You are viewing a plain text version of this content. The canonical link for it is here.
Posted to issues@spark.apache.org by "Sandy Ryza (JIRA)" <ji...@apache.org> on 2014/10/07 10:23:34 UTC

[jira] [Commented] (SPARK-3797) Run the shuffle service inside the YARN NodeManager as an AuxiliaryService

    [ https://issues.apache.org/jira/browse/SPARK-3797?page=com.atlassian.jira.plugin.system.issuetabpanels:comment-tabpanel&focusedCommentId=14161636#comment-14161636 ] 

Sandy Ryza commented on SPARK-3797:
-----------------------------------

Not necessarily opposed to this, but wanted to bring up some of the drawbacks of running a Spark shuffle service inside YARN NodeManagers.  And the alternative.

* *Dependencies* .  We will need to avoid dependency conflicts between Spark's shuffle service and the rest of the NodeManager.  It's worth keeping in mind that the NodeManager may include Hadoop server-side dependencies we haven't dealt with in the past through depending on hadoop-client, and that its dependencies will also need to jive with other auxiliary services like MR's and Tez's. Unlike in Spark, where we place Spark jars in front of Hadoop jars and thus allow Spark versions to take precedence, NodeManagers presumably run with Hadoop jars in front.
* *Resource management* .  YARN will soon have support for some disk I/O isolation and scheduling (YARN-2139).  Running inside the NodeManager means that we won't be able to account for serving shuffle data inside of this. 
* *Deployment* . Where currently "installing" Spark on YARN at most means placing a Spark assembly jar on HDFS, this would require deploying Spark bits on every node in the cluster.
* *Rolling Upgrades* . Some proposed YARN work will allow containers to continue running while NodeManagers restart.  With Spark depending on the NodeManager to serve data, these upgrades would interfere with running Spark applications in situations where they otherwise might not.

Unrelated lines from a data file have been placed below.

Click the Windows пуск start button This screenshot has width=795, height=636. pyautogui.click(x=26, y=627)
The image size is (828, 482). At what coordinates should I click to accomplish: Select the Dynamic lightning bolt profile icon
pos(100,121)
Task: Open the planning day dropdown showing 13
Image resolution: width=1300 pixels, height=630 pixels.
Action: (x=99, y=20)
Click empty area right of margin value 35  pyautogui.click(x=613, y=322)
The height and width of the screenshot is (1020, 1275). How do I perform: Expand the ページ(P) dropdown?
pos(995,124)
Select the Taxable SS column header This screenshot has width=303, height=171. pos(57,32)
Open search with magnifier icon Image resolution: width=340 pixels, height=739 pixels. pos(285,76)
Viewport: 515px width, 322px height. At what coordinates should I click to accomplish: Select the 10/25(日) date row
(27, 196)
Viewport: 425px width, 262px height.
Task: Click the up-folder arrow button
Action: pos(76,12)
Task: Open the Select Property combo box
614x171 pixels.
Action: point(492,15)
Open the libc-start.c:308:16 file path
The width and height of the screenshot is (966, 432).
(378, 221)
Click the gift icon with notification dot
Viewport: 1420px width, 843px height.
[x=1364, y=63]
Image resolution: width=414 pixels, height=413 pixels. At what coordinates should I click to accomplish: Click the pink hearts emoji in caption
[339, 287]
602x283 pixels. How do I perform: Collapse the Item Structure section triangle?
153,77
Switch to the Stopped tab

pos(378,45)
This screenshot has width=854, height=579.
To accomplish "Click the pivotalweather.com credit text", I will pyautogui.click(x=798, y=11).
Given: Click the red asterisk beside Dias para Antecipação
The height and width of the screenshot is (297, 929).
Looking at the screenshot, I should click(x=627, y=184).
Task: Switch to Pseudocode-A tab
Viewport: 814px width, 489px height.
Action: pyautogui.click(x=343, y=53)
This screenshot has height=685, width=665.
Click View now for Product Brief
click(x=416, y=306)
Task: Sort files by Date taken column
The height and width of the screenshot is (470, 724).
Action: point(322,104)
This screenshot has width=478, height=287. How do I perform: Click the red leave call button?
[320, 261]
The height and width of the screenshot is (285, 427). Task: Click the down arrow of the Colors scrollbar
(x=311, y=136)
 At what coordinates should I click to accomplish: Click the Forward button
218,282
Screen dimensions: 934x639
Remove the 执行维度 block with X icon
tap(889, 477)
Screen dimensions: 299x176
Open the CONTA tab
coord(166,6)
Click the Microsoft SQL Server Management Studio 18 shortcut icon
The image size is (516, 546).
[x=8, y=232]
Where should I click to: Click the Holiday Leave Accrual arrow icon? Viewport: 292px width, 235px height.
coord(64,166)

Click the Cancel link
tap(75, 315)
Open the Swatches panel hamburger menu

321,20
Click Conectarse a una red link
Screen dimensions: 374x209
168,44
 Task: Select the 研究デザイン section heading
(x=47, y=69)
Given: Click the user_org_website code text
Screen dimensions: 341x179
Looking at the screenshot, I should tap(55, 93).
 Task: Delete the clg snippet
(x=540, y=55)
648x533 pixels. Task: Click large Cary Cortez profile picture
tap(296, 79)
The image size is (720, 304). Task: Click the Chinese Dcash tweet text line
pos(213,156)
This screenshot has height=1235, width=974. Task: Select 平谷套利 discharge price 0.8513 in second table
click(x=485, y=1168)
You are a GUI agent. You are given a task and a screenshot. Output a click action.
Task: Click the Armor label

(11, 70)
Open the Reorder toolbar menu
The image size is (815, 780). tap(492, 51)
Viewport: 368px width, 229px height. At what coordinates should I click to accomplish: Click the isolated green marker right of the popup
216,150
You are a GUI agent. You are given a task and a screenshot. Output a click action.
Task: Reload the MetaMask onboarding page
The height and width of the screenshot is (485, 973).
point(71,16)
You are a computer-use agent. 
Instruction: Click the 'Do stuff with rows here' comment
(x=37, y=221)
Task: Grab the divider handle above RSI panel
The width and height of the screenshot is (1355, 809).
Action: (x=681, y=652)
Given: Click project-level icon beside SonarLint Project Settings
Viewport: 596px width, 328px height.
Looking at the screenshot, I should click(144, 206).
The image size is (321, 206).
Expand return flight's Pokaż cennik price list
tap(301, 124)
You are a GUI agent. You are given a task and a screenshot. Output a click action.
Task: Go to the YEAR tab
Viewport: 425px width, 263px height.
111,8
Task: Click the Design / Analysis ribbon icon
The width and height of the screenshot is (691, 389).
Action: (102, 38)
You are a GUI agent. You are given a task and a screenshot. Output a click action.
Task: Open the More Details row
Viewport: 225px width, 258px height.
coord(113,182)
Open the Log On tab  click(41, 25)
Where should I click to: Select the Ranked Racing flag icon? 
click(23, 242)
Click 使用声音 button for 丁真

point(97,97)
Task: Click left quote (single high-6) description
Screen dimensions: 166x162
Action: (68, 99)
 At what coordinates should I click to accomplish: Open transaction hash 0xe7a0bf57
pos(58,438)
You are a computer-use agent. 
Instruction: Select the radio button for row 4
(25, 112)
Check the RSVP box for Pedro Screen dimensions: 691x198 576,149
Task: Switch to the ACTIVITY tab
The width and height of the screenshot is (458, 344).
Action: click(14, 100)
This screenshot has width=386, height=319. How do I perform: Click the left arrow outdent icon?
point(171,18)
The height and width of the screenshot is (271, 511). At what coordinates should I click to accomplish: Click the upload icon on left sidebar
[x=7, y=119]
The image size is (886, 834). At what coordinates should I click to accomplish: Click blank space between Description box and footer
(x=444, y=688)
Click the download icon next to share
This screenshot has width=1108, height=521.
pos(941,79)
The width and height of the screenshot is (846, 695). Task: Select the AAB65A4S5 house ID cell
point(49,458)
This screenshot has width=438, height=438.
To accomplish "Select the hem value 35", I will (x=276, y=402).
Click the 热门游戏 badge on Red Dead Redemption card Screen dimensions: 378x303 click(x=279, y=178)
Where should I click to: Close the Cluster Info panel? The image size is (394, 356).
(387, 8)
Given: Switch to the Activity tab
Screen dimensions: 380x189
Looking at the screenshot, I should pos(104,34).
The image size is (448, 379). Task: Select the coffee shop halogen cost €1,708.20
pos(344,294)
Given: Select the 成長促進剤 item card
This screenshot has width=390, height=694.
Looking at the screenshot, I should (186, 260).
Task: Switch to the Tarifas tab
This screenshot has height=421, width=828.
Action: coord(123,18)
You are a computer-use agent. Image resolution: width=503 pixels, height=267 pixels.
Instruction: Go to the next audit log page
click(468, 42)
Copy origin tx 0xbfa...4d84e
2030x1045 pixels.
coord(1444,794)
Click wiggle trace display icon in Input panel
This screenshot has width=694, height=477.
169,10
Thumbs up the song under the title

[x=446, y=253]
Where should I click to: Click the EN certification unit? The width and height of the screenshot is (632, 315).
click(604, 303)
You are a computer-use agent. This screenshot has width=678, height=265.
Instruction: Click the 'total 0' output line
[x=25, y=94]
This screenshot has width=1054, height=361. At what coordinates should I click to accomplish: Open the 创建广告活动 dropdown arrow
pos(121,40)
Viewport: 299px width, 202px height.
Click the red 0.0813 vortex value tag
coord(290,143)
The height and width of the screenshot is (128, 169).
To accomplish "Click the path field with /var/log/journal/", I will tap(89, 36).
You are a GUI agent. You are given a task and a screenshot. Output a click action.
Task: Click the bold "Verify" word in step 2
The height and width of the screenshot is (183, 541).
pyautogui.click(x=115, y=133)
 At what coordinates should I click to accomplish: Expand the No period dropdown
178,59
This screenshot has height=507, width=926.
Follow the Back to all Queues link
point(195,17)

The other option worth considering is to run the shuffle service in containers that sit beside the executor(s) on each node. This avoids all the problems above, but brings a couple of its own:
* Under many cluster configurations, YARN expects each container to take up at least a minimum amount of memory and CPU.  The shuffle service, which would use little of either of these, would sit on these resources unnecessarily.
* Scheduling becomes more difficult.  Spark would require two different containers to be scheduled on any node it wants to be functional on.  Once YARN has container resizing (YARN-1197), this could be mitigated by running two processes inside a single container.  If Spark wanted to kill an executor, it could order the executor process to kill itself and then shrink the container to the size of the shuffle service.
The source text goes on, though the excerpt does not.